Z 3 promilami uderzył w znak drogowy i drzewo – zareagował świadek
Ponad 3 promile alkoholu w organizmie wykazało badanie kierującego fiatem, który w Dankowie stracił panowanie nad pojazdem i uderzył najpierw w znak drogowy, a później w drzewo. Do zatrzymania 58-latka doszło dzięki właściwej reakcji przypadkowego świadka, który zabrał kierującemu kluczyki od auta i pilnował go do przyjazdu policji.

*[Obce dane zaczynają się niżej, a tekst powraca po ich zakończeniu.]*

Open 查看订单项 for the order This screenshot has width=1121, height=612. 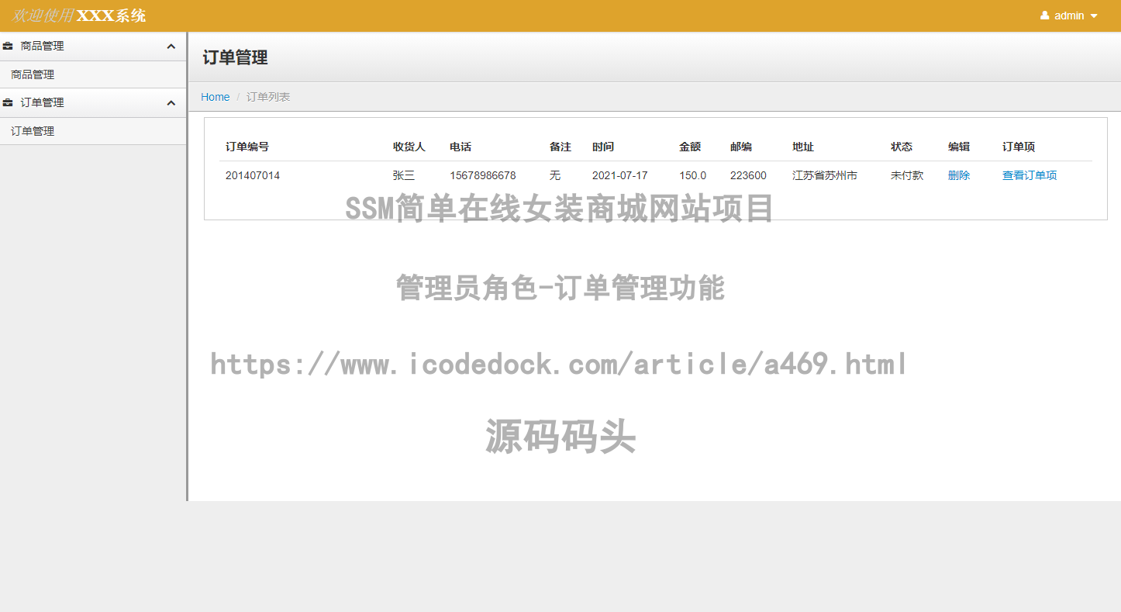[x=1029, y=175]
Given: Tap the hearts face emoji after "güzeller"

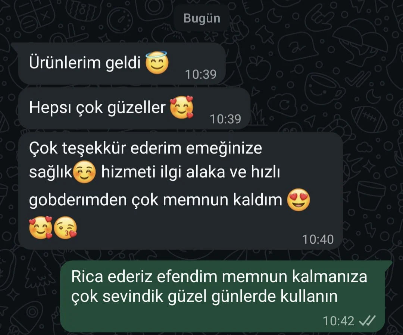Looking at the screenshot, I should click(182, 107).
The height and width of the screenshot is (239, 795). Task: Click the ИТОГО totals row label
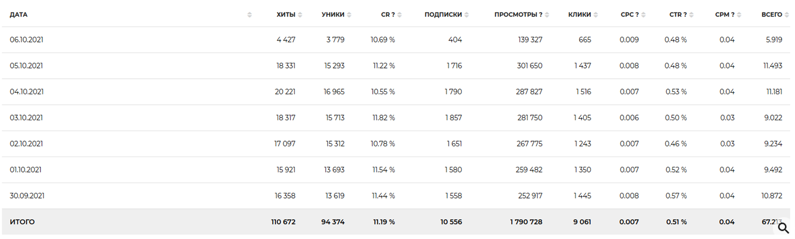pyautogui.click(x=22, y=222)
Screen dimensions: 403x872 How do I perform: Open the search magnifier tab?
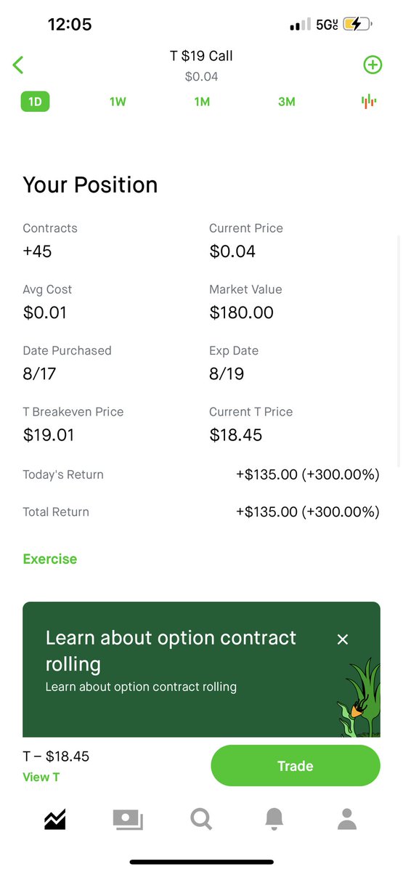click(201, 820)
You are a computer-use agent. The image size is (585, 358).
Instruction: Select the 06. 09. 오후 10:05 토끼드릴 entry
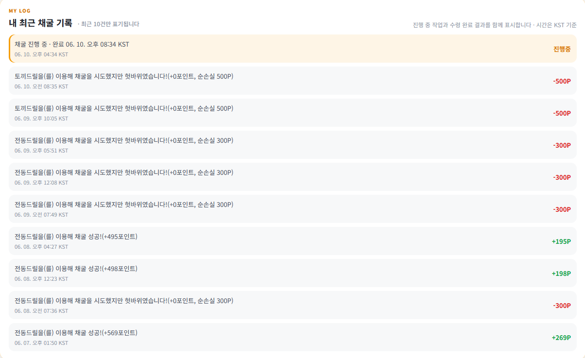(293, 113)
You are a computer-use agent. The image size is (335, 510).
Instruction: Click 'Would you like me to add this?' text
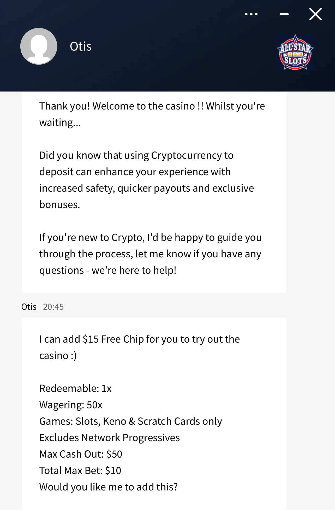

W sobotę tuż po południu oficer dyżurny kłobuckiej policji otrzymał telefon od przypadkowego świadka, który twierdził, że w Dankowie kierujący fiatem uderzył w drzewo i najprawdopodobniej jest pijany. Na miejsce wysłany został patrol z drogówki. Policjanci ustalili, że kierujący cinquecento, jadąc w kierunku Rębielic Szlacheckich, stracił panowanie nad pojazdem, zjechał na lewą stronę drogi, uszkadzając znak drogowy, a następnie uderzył w drzewo. Zgłaszający nie tylko powiadomił o wszystkim policję, ale też zabrał kierującemu fiatem kluczyki od auta i został na miejscu do przyjazdu stróżów prawa. Badanie wykazało, że 58-latek miał w organizmie ponad 3 promile alkoholu. Teraz grozi mu utrata prawa jazdy na kilka lat, wysoka kara pieniężna i nawet 2 lata więzienia.
Dziękujemy zgłaszającemu za wzorową postawę, dzięki której nieodpowiedzialny kierujący poniesie surowe konsekwencje swojego czynu.